Le festival de Beauregard, près de Caen, a quant à lui attendu le mois de mars pour acter cette décision. "Les prises de risques financières, on connaît quand on fait un festival. Mais on prend nos décisions en connaissance de cause. Un plan B, ça aurait été prendre un pari dans le vide. Ce n’est pas possible quand on gère une entreprise", estime Paul Langeois, son directeur. 

Dix soirées aux Vieilles Charrues

Pour les autres, c’est bien un "plan B" qui s’impose avec une reconfiguration totale des événements. "Les trois quarts de nos festivals adhérents ont décidé de maintenir une édition, observe Aurélie Hannedouche, déléguée générale du Syndicat des musiques actuelles (SMA). Mais ça va être une année de transition. Aucun des festivals ne donne une édition sous son nom propre. À Charleville-Mézières, par exemple, le Cabaret vert va s’appeler Face B."

À Carhaix, les Vieilles Charrues ont été parmi les rares à maintenir une édition alternative qui porte leur nom. Son directeur, Jérôme Tréhorel, a plaidé contre vents et marées pour ce maintien en dépit des incertitudes du printemps : confinements, reprise de la pandémie de Covid-19, cadre sanitaire très strict annoncé...

Loin de ses 270 000 spectateurs habituels, le rendez-vous breton proposera dix soirées de concerts avec une jauge de 5 000 personnes. Très longtemps envisagé en configuration assise, le festival breton a finalement annoncé qu’il se tiendrait en partie debout.
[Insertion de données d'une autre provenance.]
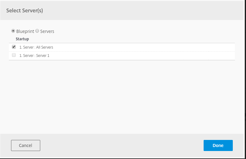Image resolution: width=246 pixels, height=159 pixels.
Task: Click the '1. Server : All Servers' row text
Action: (36, 47)
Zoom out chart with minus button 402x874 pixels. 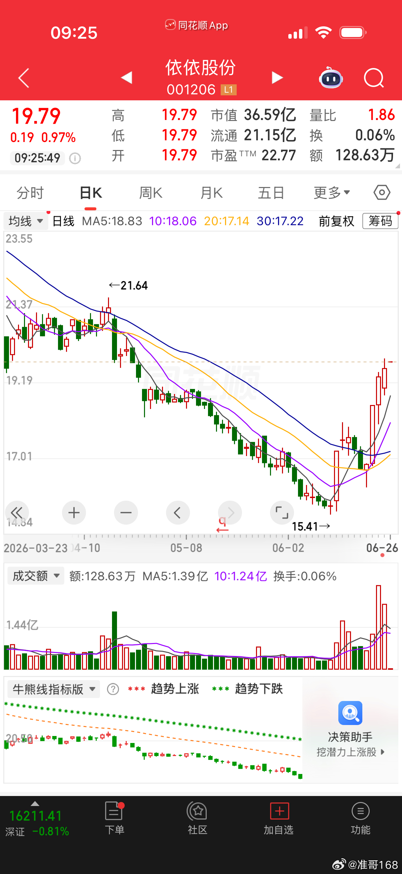126,513
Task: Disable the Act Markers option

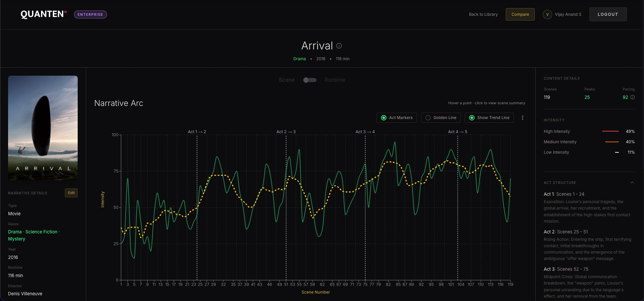Action: point(397,118)
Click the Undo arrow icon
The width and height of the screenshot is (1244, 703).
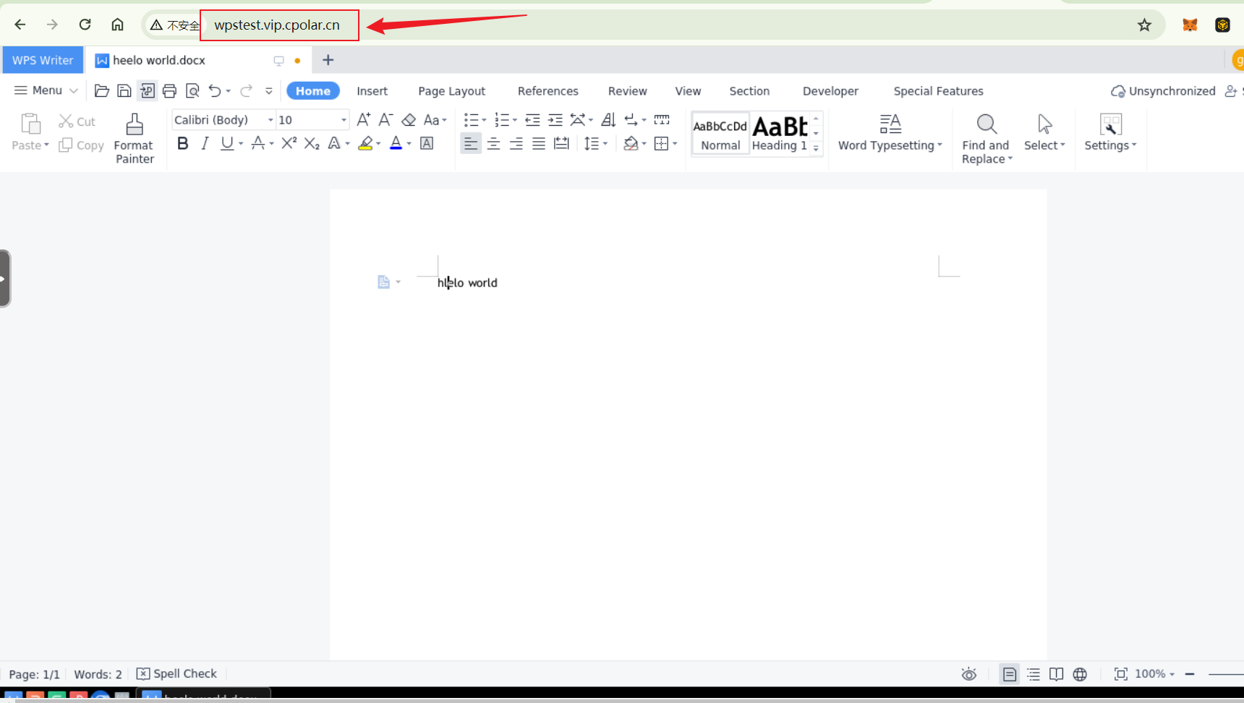tap(215, 91)
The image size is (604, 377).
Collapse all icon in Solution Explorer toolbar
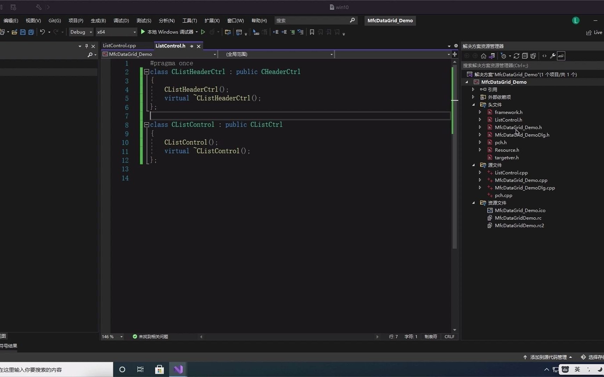(x=525, y=56)
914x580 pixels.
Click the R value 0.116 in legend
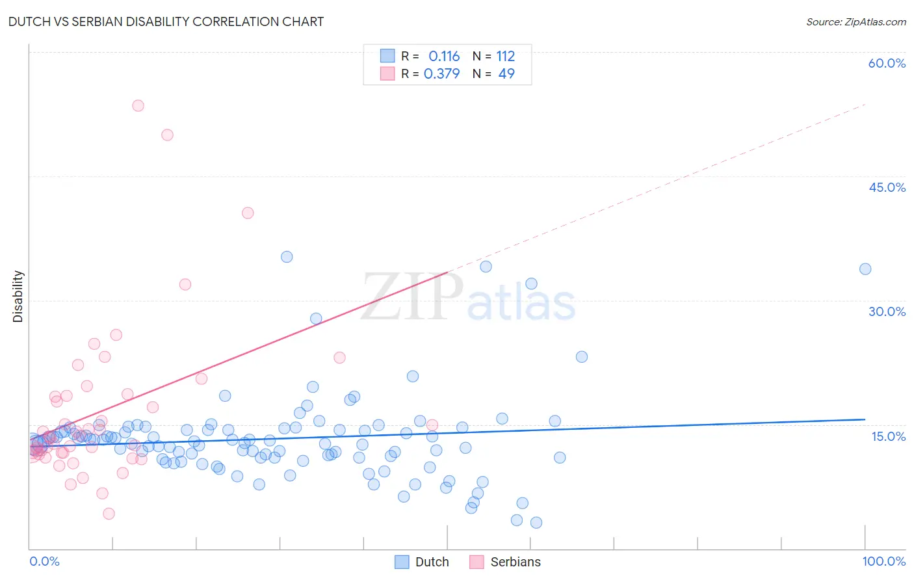pyautogui.click(x=444, y=56)
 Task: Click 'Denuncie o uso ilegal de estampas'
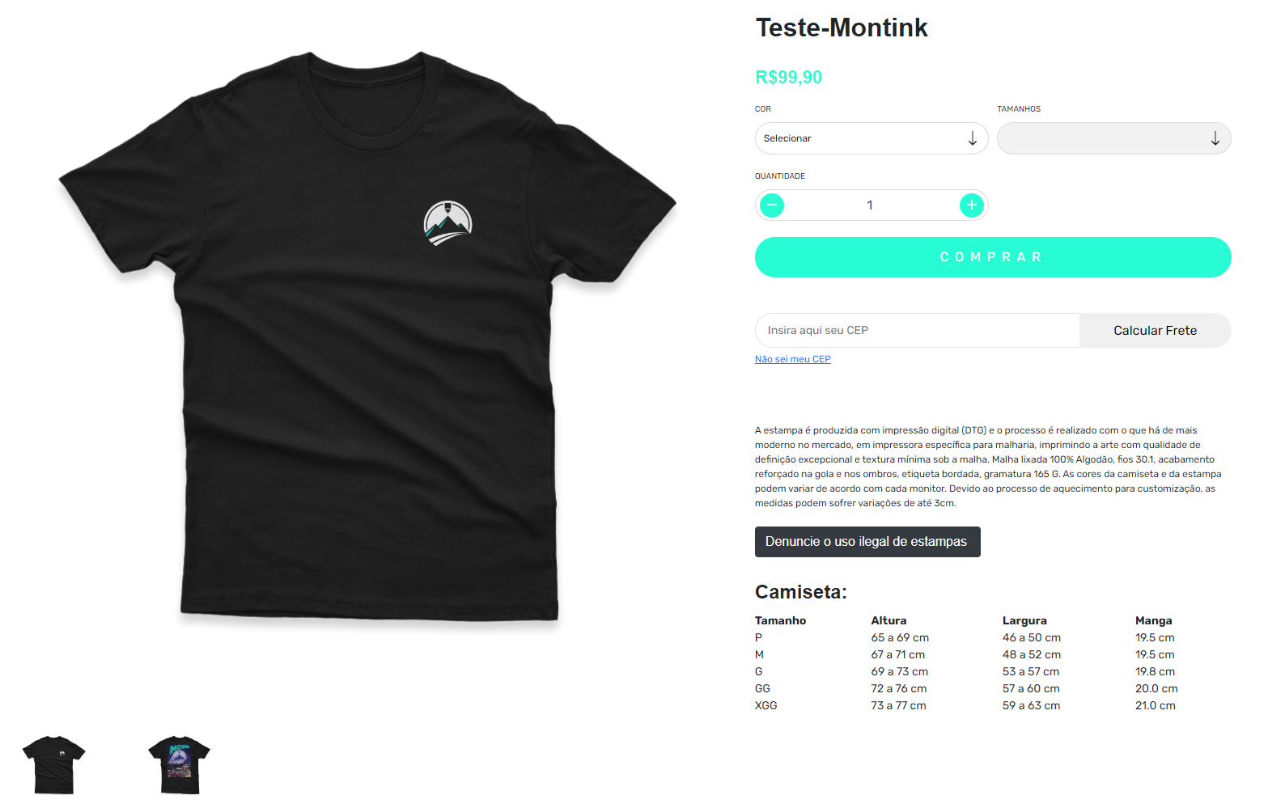[867, 542]
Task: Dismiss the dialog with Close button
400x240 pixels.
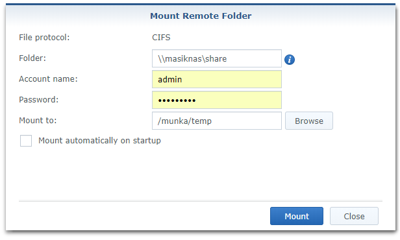Action: 354,216
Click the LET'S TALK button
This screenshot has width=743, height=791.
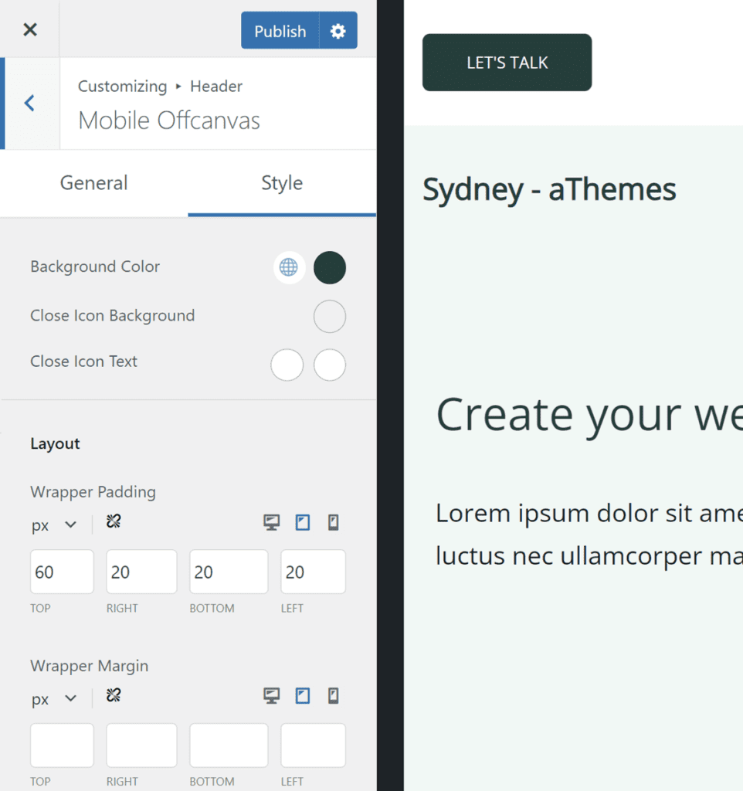point(507,63)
Côté programmation, la 29e édition des Charrues sera exclusivement francophone et à dominante pop-rock, avec Vianney, Catherine Ringer, Miossec, Woodkid, Yelle ou Feu ! Chatterton. L’électro et le rap seront quant à eux représentés a minima, les gros rappeurs du moment ont pour la plupart fait l’impasse sur cette saison. À trois semaines de l’événement, la problématique principale était la mise en place du pass sanitaire.

Obligatoire pour le public, ce pass sanitaire ne l’est pas pour les bénévoles et le personnel des Vieilles Charrues, mais il est "très fortement recommandé". Le public devra donc être vacciné ou fournir un test PCR négatif de moins de 48 heures.  
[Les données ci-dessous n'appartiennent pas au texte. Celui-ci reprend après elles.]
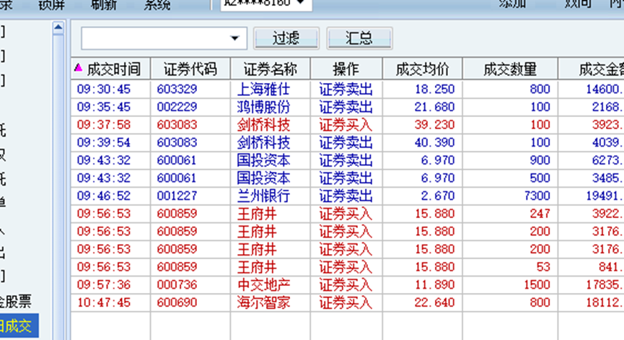624x340 pixels.
Task: Click the 操作 column header
Action: [x=346, y=69]
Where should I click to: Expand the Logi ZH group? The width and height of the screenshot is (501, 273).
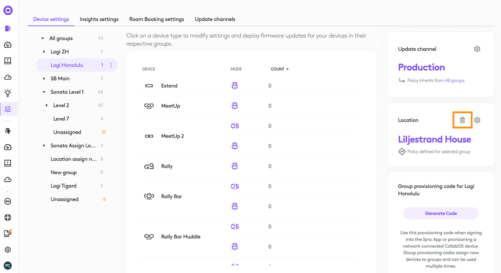point(44,52)
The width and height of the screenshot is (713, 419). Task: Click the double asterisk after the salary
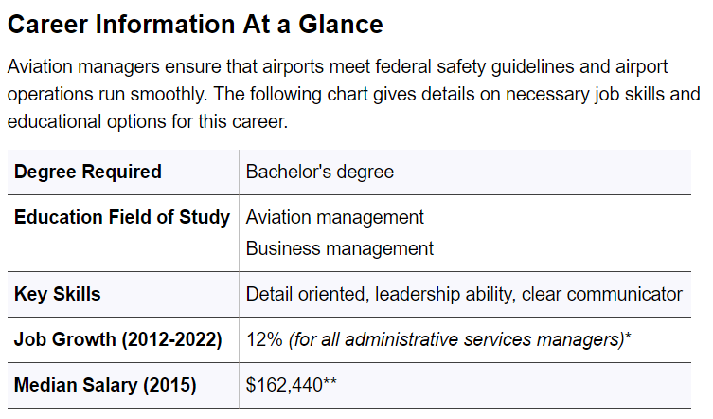(x=331, y=383)
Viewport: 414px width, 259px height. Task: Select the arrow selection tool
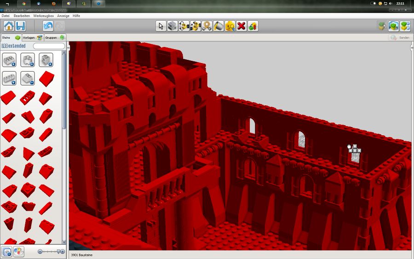click(161, 26)
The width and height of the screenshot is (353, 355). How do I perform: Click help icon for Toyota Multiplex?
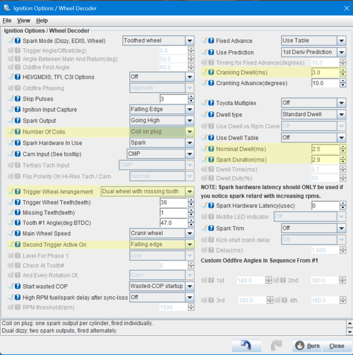click(211, 103)
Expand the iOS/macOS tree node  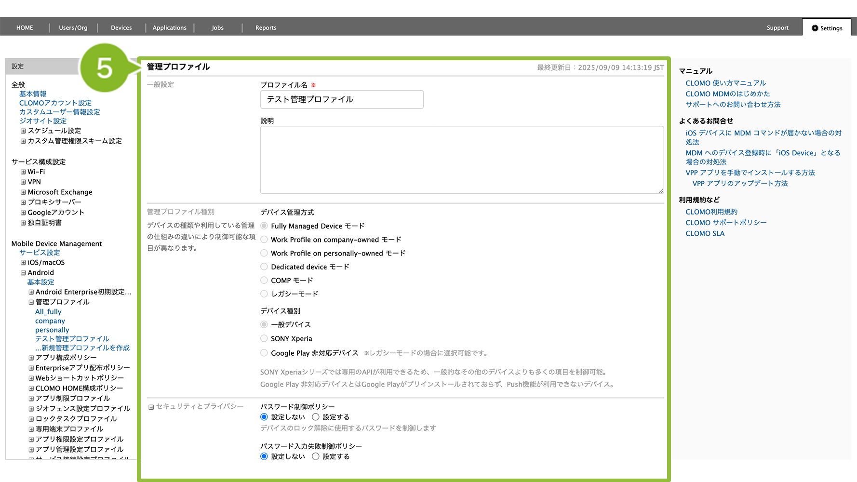click(23, 263)
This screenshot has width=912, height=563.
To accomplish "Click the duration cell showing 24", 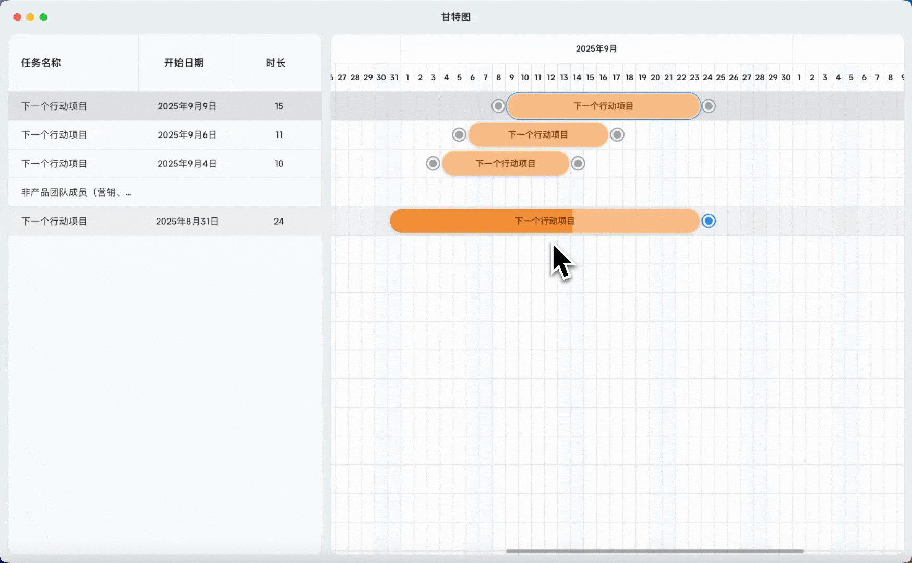I will tap(279, 222).
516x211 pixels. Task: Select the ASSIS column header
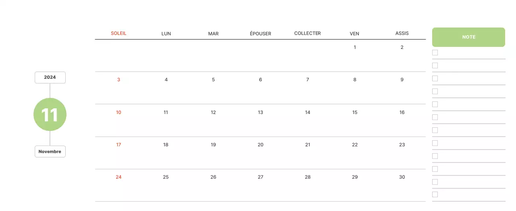(402, 34)
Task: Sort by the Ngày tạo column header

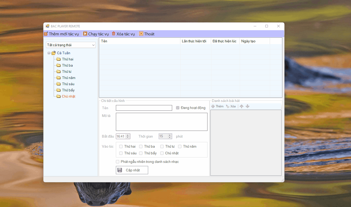Action: tap(254, 41)
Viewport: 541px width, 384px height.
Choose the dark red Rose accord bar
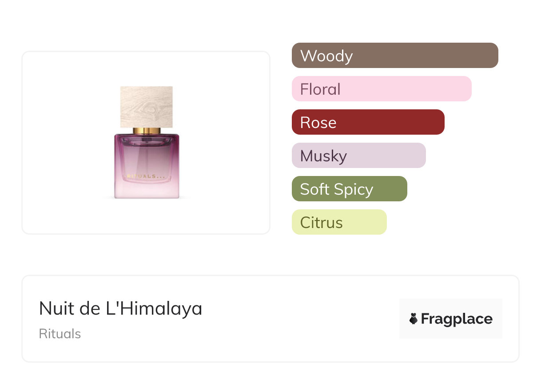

Des craintes pour l’emploi des intermittents

À l’image de Vieilles Charrues qui ont des retombées importantes pour leur territoire du Centre Bretagne, les festivals français représentent une manne pour les endroits qui les accueillent. Ce n’est pas pour rien que le 5 mai dernier, le ministère de la Culture a publié, une déclaration commune avec les collectivités territoriales encourageant au maintien de ces rendez-vous.

"S’il doit y avoir un bénéfice à cette crise, c’est la prise de conscience de l’importance culturelle, économique et sociale des festivals. Les festivals, c’est un phénomène de société aujourd’hui en France, les Français sont friands de ces rassemblements", assure Jérôme Tréhorel.

Pour l’Union nationale des syndicats d’artistes musiciens CGT (SNAM-CGT), "le gouvernement a préservé les structures et pas l’emploi". "Les festivals embauchent des intermittents à tous les niveaux. Les conséquences en termes d’emplois vont être terribles. Le secteur subventionné va pouvoir jouer, mais il y a peu de festivals du secteur marchand qui vont pouvoir se maintenir", décrypte Philippe Gautier, secrétaire général du SNAM-CGT.

L’année blanche, c’est-à-dire l’accès à l’assurance chômage, a été prolongée jusqu’au mois décembre pour les intermittents du spectacle. Toutefois, la saison des festivals représente un moment important de l’année pour les artistes et les techniciens. Le Centre national de la musique (CNM) a mis en place un fonds de soutien aux festivals et une compensation des pertes de billetterie.

"Comme dans tous les pays d’Europe de l’Ouest, il y a des aides en France. Le maintien des subventions et le chômage partiel aident à tenir", nuance Carol Meyer, co-présidente de la fédération internationale de festivals De concert ! et directrice du festival Art Rock, à Saint-Brieuc. Alors que les conditions sanitaires s’assouplissent, des festivals reprogramment à la hâte des événements qui viennent combler le vide laissé par leur annulation. C’est le cas de Solidays dont l'édition 2021 va organiser le 4 juillet une journée gratuite à l’Hippodrome de Longchamp, à destination des personnels de santé. C’est le cas des Eurockéennes de Belfort, également, qui reviennent avec un mini festival de cinq jours. Les Francofolies ont annoncé, de leur côté, que la grande scène serait debout et sans masque.